Depois do Fim se situa praticamente em um único espaço: o carro de Ana (Olivia Torres), que oferece uma carona a Théo (Rafael Lozano). O namoro entre os dois acabou seis anos atrás e, desde então, nem mesmo tinham se encontrado. A convivência de alguns minutos, no trajeto até a casa dele, serve de pretexto para o rapaz lembrar dos bons momentos que viveram, cobrar explicações quanto ao término e tentar uma reaproximação.
O dispositivo do tempo real serve muito bem ao pressuposto do curta-metragem. Em paralelo, a representação verbal do passado dispensa o diretor Pedro Paulo Dantas Maciel da necessidade de recorrer a flashbacks ou demais recursos explicativos. O cineasta prefere a memória afetiva aos fatos — em outras palavras, ele privilegia a maneira como cada um se recorda do término, em detrimento de uma suposta verdade, correspondente à lembrança de um ou outro. Está claro que se amaram e se magoaram. Entretanto, as circunstâncias precisas nem parecem claras aos próprios personagens.
A primeira metade resulta nos melhores momentos da narrativa. Neste segmento inicial, Ana e Théo ainda tateiam o terreno, ensaiam um contato, e conversam a respeito de banalidades. Muito se transmite nas hesitações, na pausa entre respostas, nos olhares perdidos dos dois, sentados lado a lado. Compreende-se a natureza do relacionamento no passado, assim como as irritações persistentes.
Infelizmente, na segunda metade, a sutileza é abandonada em nome de uma trilha sonora incisiva, mesmo redundante (uma canção a respeito de reencontrar o seu amor, muito tempo depois), além de um sentimentalismo crescente. Entram em cena o choro, as declarações de saudade explícitas, as falas a respeito de Théo ser “o meu cara”. O romantismo tradicional irrompe numa trama que valorizava, em sua parte inicial, a dinâmica fluida e nada idealizada dos relacionamentos contemporâneos.

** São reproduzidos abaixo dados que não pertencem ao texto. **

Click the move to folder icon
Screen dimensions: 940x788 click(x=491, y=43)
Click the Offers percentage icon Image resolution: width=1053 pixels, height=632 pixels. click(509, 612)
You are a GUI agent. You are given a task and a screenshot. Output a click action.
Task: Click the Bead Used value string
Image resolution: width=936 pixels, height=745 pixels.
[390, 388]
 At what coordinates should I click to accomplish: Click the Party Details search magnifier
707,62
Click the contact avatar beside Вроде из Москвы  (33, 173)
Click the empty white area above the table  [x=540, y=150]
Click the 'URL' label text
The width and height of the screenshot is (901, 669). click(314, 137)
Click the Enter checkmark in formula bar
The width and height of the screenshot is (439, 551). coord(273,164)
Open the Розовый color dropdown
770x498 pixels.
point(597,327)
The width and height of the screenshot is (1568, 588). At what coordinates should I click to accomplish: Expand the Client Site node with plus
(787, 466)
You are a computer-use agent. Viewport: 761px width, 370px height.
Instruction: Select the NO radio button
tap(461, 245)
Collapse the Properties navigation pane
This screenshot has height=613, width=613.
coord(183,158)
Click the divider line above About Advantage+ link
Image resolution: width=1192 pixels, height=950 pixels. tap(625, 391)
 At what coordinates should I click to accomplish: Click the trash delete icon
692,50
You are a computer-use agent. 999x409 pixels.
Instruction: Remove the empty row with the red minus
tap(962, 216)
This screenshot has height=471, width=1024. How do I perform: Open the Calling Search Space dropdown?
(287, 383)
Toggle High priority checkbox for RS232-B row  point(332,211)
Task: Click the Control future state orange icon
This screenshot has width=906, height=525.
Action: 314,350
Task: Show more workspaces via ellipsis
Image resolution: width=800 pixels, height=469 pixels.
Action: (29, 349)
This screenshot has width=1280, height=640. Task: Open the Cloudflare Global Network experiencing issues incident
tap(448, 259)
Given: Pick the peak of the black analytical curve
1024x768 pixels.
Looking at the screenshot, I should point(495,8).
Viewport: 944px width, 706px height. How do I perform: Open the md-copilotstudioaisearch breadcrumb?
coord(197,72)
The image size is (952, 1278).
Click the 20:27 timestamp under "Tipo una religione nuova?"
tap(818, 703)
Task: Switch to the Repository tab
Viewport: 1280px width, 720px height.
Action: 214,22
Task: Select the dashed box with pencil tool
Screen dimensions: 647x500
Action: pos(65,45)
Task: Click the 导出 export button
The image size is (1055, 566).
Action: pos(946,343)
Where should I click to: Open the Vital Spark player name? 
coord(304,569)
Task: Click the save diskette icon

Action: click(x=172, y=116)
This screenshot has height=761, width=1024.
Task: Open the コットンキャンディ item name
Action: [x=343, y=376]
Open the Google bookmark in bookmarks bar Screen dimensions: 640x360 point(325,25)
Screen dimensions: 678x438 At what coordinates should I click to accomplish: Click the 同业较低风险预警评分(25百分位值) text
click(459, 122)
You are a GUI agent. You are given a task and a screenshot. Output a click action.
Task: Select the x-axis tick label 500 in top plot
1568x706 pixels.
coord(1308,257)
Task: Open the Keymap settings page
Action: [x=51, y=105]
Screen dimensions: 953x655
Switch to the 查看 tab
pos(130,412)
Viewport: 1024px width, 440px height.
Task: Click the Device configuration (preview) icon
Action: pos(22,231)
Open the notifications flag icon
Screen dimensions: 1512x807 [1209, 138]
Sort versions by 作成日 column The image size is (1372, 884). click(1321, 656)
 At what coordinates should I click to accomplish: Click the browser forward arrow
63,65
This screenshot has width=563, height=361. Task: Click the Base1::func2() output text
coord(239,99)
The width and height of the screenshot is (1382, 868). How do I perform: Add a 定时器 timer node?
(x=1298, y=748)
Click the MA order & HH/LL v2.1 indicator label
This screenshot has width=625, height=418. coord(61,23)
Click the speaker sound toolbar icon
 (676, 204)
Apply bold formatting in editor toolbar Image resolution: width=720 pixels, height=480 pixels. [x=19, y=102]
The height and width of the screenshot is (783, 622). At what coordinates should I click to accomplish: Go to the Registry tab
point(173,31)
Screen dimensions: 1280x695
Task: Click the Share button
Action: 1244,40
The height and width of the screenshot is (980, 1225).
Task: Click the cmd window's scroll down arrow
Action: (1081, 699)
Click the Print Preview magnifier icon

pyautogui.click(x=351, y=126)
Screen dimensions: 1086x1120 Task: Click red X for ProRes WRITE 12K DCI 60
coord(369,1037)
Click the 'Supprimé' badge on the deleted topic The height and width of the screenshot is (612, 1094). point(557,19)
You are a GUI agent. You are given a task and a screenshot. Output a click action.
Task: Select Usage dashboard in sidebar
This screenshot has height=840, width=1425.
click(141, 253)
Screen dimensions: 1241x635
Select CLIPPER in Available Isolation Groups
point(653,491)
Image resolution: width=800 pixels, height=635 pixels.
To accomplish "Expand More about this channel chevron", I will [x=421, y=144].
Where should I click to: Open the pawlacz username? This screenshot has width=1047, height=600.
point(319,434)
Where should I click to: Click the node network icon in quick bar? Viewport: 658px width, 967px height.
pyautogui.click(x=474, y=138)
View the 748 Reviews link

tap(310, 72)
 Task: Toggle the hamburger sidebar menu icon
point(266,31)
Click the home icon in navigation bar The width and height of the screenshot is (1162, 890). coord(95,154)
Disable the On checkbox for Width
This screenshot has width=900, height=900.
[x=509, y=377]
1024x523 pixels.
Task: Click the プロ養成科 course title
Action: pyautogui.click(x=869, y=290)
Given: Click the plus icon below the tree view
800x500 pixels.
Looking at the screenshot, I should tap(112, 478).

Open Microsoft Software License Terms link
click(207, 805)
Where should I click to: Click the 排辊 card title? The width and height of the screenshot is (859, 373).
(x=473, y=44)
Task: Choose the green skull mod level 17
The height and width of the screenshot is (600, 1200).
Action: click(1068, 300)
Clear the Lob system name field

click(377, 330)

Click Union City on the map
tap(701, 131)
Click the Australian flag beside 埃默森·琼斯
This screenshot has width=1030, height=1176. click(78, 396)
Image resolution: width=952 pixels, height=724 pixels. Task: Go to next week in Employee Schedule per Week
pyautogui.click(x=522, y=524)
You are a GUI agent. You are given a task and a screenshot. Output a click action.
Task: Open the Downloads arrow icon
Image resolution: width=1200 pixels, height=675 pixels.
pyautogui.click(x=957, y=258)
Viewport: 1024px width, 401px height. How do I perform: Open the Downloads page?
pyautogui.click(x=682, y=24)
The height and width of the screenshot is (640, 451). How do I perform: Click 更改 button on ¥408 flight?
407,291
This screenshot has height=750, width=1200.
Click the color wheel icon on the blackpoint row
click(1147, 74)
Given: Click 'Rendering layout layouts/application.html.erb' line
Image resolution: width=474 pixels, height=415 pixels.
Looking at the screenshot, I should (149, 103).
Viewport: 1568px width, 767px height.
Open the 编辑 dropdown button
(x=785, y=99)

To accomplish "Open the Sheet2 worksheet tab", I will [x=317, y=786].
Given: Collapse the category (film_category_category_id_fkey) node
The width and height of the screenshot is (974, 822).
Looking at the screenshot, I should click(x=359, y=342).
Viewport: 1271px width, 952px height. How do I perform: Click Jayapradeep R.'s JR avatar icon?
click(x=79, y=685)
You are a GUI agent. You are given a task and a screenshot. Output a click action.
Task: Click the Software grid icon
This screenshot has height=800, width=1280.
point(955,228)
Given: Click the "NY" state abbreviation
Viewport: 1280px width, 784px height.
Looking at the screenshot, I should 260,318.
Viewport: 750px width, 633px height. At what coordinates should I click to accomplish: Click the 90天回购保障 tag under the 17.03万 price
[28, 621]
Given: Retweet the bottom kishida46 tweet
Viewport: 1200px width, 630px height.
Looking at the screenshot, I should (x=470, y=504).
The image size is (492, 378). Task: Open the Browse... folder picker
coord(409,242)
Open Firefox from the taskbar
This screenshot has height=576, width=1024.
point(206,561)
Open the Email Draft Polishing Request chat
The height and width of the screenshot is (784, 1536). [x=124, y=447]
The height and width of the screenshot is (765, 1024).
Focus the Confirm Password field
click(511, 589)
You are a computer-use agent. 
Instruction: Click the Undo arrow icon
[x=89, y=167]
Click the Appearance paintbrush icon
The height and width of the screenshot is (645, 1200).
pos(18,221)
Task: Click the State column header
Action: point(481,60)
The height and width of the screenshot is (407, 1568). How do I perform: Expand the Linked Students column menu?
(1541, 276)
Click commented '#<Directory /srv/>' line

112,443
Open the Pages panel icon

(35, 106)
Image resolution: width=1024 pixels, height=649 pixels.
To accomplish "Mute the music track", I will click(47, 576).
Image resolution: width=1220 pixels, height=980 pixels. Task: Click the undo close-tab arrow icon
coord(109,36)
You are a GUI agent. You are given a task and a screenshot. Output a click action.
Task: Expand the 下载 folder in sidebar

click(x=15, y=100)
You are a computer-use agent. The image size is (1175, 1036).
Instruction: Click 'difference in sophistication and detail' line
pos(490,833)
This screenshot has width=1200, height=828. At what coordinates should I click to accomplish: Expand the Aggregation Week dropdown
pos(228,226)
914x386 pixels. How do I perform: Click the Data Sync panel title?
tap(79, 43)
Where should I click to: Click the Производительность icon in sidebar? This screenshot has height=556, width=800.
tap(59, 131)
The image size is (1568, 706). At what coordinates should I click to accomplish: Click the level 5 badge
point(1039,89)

Para um curta-metragem quase inteiramente baseado em diálogos, com poucos planos e espaços, a responsabilidade dos atores se torna ainda maior. Neste sentido, é um prazer testemunhar a destreza do elenco, sobretudo de Olivia Torres, neste registro. Os protagonistas aparentam ter certa liberdade para brincarem com o tempo das respostas, com o sentimento despertado por cada fala, e os olhares atravessados ou evitados. Há tanto controle quanto abertura ao jogo cênico, algo que faz muito bem ao projeto.
Torres oscila entre a tranquilidade e a tensão, a alegria e o ressentimento, às vezes, no espaço de poucos segundos. Ela está excelente em cena, transmitindo uma infinidade de sentimentos contraditórios no olhar, conforme escuta as frases provocadoras do ex-namorado. Se o filme não contasse com uma atuação deste nível, talvez o resultado soasse mais piegas. Compreende-se, assim, que a imagem final permaneça junto a ela, conferindo-lhe o tempo necessário para desenvolver as conclusões a quente a partir do encontro inesperado.
Depois do Fim pode não constituir uma forma de cinema particularmente ousada, nem disposta a romper com os lugares-comuns do romance e do boy meets girl. Mesmo assim, nesta segurança, compreende o potencial em extrair um bom trabalho dos atores, sugerindo mais do que revela. Para um cinema tão enxuto, a montagem e a fotografia também contribuem de maneira muito eficaz à trama, sem chamarem atenção excessiva a si próprias. A condução linear evita qualquer provocação incisiva, ou mesmo perturbadora. Ainda assim, transparece um gesto firme da direção.